• INFORMATION PROVIDED:
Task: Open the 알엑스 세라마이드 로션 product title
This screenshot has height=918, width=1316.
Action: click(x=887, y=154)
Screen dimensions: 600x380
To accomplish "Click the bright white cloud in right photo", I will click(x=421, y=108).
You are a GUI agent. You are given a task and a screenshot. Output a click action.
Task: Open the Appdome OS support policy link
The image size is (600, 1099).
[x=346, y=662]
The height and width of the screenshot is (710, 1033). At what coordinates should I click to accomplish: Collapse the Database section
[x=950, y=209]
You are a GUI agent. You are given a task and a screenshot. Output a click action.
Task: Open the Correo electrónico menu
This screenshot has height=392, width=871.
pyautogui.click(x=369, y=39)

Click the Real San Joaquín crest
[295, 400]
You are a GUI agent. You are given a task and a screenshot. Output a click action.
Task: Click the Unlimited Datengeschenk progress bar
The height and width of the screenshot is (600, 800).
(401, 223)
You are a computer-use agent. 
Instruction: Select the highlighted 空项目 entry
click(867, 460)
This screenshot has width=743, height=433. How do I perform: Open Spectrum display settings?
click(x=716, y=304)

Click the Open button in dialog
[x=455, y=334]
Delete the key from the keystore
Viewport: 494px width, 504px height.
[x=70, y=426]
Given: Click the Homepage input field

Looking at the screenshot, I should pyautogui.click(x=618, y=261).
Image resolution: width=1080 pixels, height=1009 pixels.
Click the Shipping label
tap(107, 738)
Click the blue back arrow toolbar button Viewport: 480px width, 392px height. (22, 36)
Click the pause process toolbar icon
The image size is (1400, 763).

• THE PROBLEM: Check each line of the material for the word "toolbar". Copy the ones that have it.

• RESPONSE TO THIS TASK:
Click the blue back arrow toolbar button Viewport: 480px width, 392px height. (22, 36)
Click the pause process toolbar icon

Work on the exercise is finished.